» Problem
Every line with the string "agent" in it belongs in your answer, so copy them all from the data.

» Entries provided

>>

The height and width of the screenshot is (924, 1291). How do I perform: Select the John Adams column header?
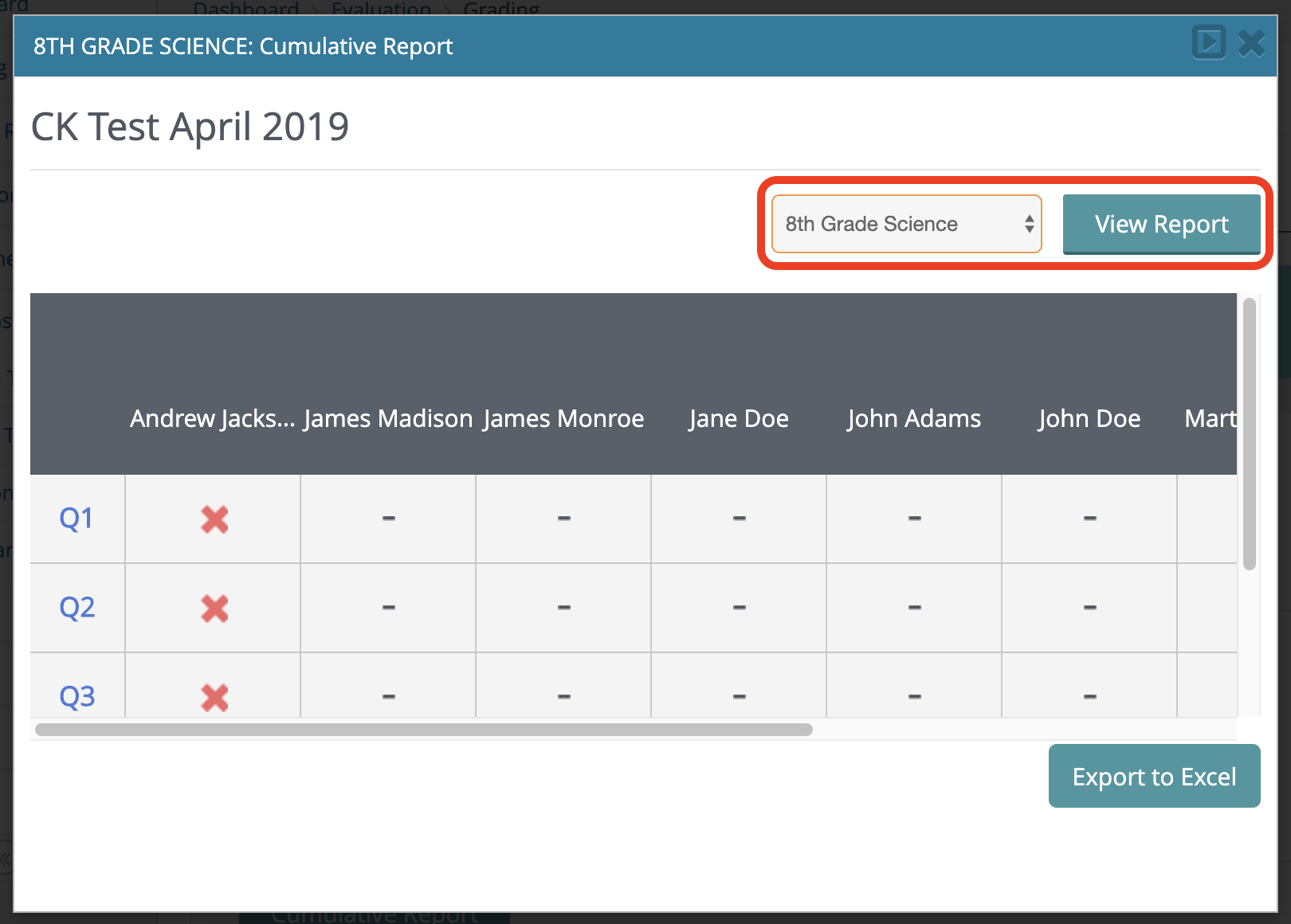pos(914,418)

<<
>>

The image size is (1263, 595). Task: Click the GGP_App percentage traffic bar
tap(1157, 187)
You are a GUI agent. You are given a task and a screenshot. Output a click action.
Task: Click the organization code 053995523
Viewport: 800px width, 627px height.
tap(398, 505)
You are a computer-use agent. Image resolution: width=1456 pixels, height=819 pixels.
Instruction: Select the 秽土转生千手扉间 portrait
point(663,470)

<<

» Exercise result
You are a GUI agent. You are given a task and a screenshot. Output a click action.
You are a computer-use agent. Image resolution: width=1456 pixels, height=819 pixels.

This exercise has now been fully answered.